### Try it:
For every line in the entries that contains "screenshot", show the whole line.

Dataset excerpts section start

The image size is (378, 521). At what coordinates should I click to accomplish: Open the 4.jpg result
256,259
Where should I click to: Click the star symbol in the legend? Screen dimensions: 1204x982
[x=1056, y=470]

Dataset excerpts section end
Dataset excerpts section start

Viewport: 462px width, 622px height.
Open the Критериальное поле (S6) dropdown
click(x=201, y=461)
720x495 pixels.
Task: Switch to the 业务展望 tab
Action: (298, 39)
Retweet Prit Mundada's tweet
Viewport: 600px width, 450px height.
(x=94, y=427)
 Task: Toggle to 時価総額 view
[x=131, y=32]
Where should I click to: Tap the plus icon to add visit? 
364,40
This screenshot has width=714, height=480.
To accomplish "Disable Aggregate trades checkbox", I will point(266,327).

Dataset excerpts section end
Dataset excerpts section start

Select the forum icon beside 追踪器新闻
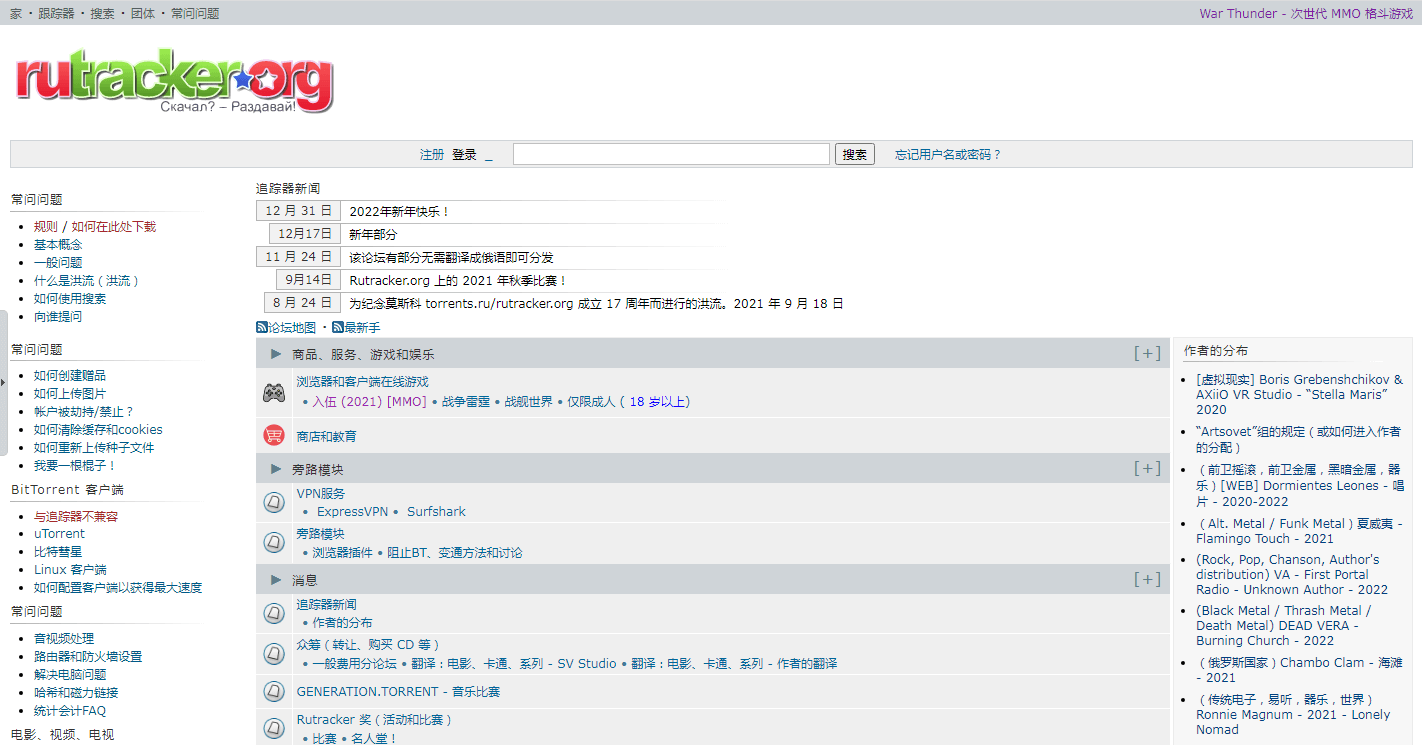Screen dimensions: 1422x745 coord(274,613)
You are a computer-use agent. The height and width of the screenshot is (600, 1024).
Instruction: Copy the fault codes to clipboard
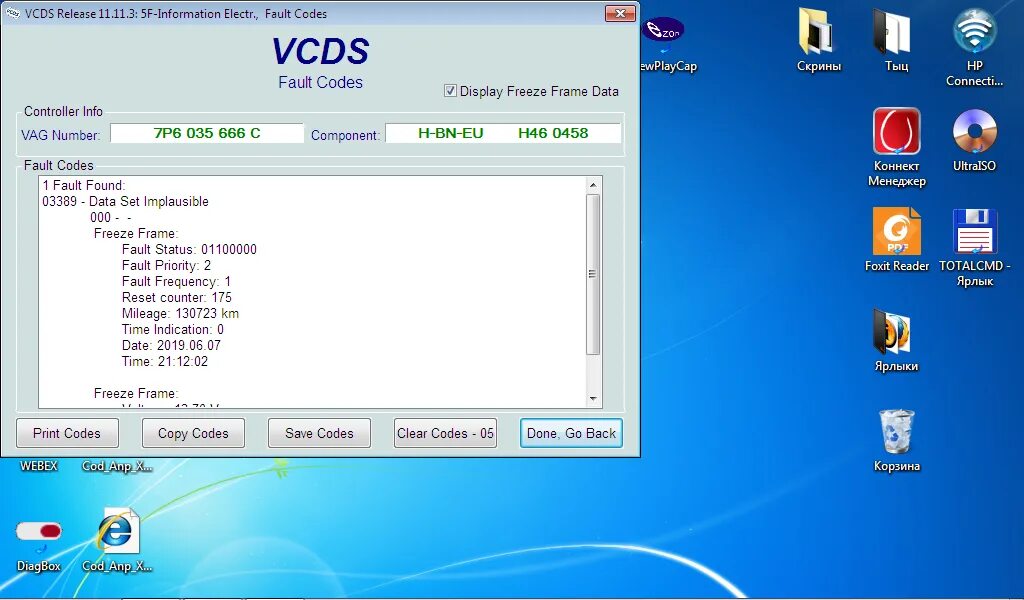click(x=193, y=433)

Dataset excerpts section end

### Your response:
This screenshot has width=714, height=480.
You are a computer-use agent. The height and width of the screenshot is (600, 1024).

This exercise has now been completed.